BEGIN DATA EXCERPTS

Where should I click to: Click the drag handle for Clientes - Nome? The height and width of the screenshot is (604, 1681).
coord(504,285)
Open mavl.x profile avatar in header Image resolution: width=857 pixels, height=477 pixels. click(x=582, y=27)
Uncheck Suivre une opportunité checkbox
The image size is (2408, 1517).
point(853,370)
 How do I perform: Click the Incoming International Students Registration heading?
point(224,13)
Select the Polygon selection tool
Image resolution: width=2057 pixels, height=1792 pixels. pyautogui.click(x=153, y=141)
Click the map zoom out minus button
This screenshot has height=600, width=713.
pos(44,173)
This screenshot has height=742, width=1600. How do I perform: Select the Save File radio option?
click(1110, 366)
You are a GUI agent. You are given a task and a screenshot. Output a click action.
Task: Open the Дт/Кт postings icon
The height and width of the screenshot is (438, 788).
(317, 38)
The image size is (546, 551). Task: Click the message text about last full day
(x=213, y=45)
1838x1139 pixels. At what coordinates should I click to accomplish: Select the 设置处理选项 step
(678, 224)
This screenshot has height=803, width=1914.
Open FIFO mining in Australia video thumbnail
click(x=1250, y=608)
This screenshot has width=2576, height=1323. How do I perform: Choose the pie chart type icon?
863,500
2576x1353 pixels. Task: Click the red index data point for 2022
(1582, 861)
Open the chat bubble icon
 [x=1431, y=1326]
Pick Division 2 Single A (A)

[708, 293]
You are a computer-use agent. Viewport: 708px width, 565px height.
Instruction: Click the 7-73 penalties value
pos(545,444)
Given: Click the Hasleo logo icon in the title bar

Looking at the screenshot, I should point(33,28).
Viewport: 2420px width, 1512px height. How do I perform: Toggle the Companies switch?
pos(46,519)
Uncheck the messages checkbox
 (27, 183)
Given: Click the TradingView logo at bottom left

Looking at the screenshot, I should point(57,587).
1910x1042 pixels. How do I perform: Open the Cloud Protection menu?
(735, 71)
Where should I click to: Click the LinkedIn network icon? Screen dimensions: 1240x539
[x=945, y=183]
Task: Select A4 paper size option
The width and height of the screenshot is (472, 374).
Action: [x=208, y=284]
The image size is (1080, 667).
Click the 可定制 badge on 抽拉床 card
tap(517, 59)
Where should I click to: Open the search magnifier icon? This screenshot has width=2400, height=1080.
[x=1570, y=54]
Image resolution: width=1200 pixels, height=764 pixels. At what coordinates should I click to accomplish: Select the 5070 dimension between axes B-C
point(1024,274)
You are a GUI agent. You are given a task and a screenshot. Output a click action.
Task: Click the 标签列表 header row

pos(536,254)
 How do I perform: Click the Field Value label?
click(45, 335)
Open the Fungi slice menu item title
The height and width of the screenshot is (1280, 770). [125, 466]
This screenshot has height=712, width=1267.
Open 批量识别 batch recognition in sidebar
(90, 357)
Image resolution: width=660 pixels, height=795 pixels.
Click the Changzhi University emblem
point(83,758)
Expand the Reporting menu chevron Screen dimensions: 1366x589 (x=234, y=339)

END DATA EXCERPTS

# PROBLEM DETAILS
Edit the source data above by replacing "How do I perform" with "How can I do" everywhere it occurs, leaving all other text unchanged.

# RESPONSE TO THIS EXERCISE
Where should I click to: Click the drag handle for Clientes - Nome? The height and width of the screenshot is (604, 1681).
coord(504,285)
Open mavl.x profile avatar in header Image resolution: width=857 pixels, height=477 pixels. click(x=582, y=27)
Uncheck Suivre une opportunité checkbox
The image size is (2408, 1517).
point(853,370)
 How can I do: Click the Incoming International Students Registration heading?
point(224,13)
Select the Polygon selection tool
Image resolution: width=2057 pixels, height=1792 pixels. pyautogui.click(x=153, y=141)
Click the map zoom out minus button
This screenshot has height=600, width=713.
pos(44,173)
This screenshot has height=742, width=1600. How can I do: Select the Save File radio option?
click(1110, 366)
You are a GUI agent. You are given a task and a screenshot. Output a click action.
Task: Open the Дт/Кт postings icon
The height and width of the screenshot is (438, 788).
(317, 38)
The image size is (546, 551). Task: Click the message text about last full day
(x=213, y=45)
1838x1139 pixels. At what coordinates should I click to accomplish: Select the 设置处理选项 step
(678, 224)
This screenshot has height=803, width=1914.
Open FIFO mining in Australia video thumbnail
click(x=1250, y=608)
This screenshot has width=2576, height=1323. How can I do: Choose the pie chart type icon?
863,500
2576x1353 pixels. Task: Click the red index data point for 2022
(1582, 861)
Open the chat bubble icon
 [x=1431, y=1326]
Pick Division 2 Single A (A)

[708, 293]
You are a computer-use agent. Viewport: 708px width, 565px height.
Instruction: Click the 7-73 penalties value
pos(545,444)
Given: Click the Hasleo logo icon in the title bar

Looking at the screenshot, I should point(33,28).
Viewport: 2420px width, 1512px height. How can I do: Toggle the Companies switch?
pos(46,519)
Uncheck the messages checkbox
 (27, 183)
Given: Click the TradingView logo at bottom left

Looking at the screenshot, I should point(57,587).
1910x1042 pixels. How can I do: Open the Cloud Protection menu?
(735, 71)
Where should I click to: Click the LinkedIn network icon? Screen dimensions: 1240x539
[x=945, y=183]
Task: Select A4 paper size option
The width and height of the screenshot is (472, 374).
Action: [x=208, y=284]
The image size is (1080, 667).
Click the 可定制 badge on 抽拉床 card
tap(517, 59)
Where should I click to: Open the search magnifier icon? This screenshot has width=2400, height=1080.
[x=1570, y=54]
Image resolution: width=1200 pixels, height=764 pixels. At what coordinates should I click to accomplish: Select the 5070 dimension between axes B-C
point(1024,274)
You are a GUI agent. You are given a task and a screenshot. Output a click action.
Task: Click the 标签列表 header row

pos(536,254)
 How can I do: Click the Field Value label?
click(45, 335)
Open the Fungi slice menu item title
The height and width of the screenshot is (1280, 770). [125, 466]
This screenshot has height=712, width=1267.
Open 批量识别 batch recognition in sidebar
(90, 357)
Image resolution: width=660 pixels, height=795 pixels.
Click the Changzhi University emblem
point(83,758)
Expand the Reporting menu chevron Screen dimensions: 1366x589 (x=234, y=339)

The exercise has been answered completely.